The opening chapters characterize Patty as a lonely, isolated child. She is struggling to survive emotionally among people who do not accept her, both because she is Jewish and because they do not like her personality. The theme of Physical Versus Emotional Deprivation is reflected in Patty’s lack of appetite. Ruth, whom she fiercely loves, is constantly trying to get her to eat and prepares her favorite foods for her. As much as Patty loves Ruth, however, she is often too depressed to eat. Ruth’s nourishment, physical and emotional, is not what Patty needs. This relates to another major theme: The Desire for Parental Love.

This desire underlies most of Patty’s behavior: Her parents’ love is the sustenance of which she is starved, and even Ruth’s best cooking cannot replace it. Patty’s desperation for her parents’ attention leads her to invent stories and embellish the truth. At the store, she tries to appeal to her father by providing information that she thinks he will find interesting. Even though the arrival of the German POWs is a unique occurrence in Jenkinsville, Patty’s insecurity makes her stretch the truth. But even her invented escape story does not interest her father. Meanwhile, her father may be involved in the disappearance of Mr.
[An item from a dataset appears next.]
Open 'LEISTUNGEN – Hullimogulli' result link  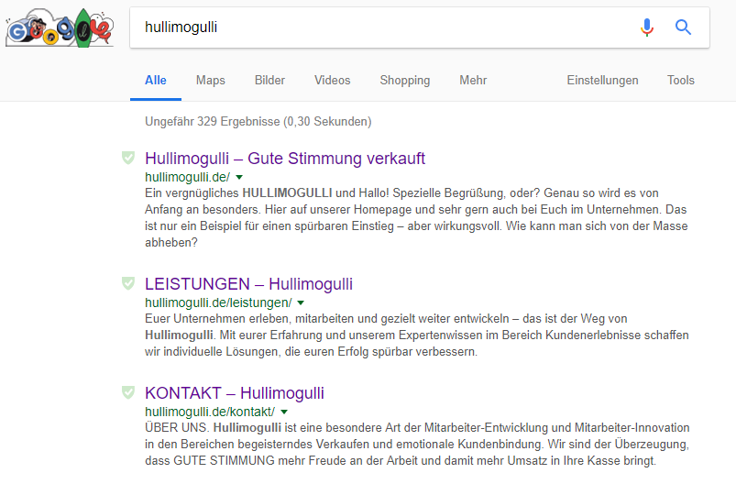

Lee, the Chinese grocer, adding to Bette Greene’s negative characterization of him, and setting him up as an antagonist on multiple levels.

Another major theme established in this section is Patty’s Transformation from Alienation to Independence. When Patty’s family travels to Memphis to visit her maternal grandparents, her grandmother bustles around her warm kitchen, cooking and feeding everyone traditional Jewish dishes. Unlike Patty’s mother, her grandmother is a big woman who has put on weight since marrying her grandfather 40 years ago. In contrast, Patty’s mother is obsessed with never putting on weight; Ruth assesses this as a refusal to recognize that she has had children and is a “fruit bearing tree” and not “some young sapling” (138). Her mother’s focus on appearances and her constant criticizing keep Patty in a state of alienation. Always compared unfavorably to her younger sister, Patty cannot find anyone, except Ruth, to take her side. Even Patty’s trip to her friend’s house ends in alienation after Patty cannot put her feelings into words.

On the other hand, Patty loves being in Memphis because her grandparents are warm people, family is there, and their house is welcoming. Patty remarks to herself, with glee, on how her grandmother fills her wine glass to the top; she feels like her grandmother pays attention to and recognizes her, as a person and even as an adult. The aunts, uncles, and cousins also treat her well, highlighting her isolation within her immediate family. This care and attention, along with Patty’s friendship with Anton, is one catalyst for Patty’s journey of self-discovery in the novel.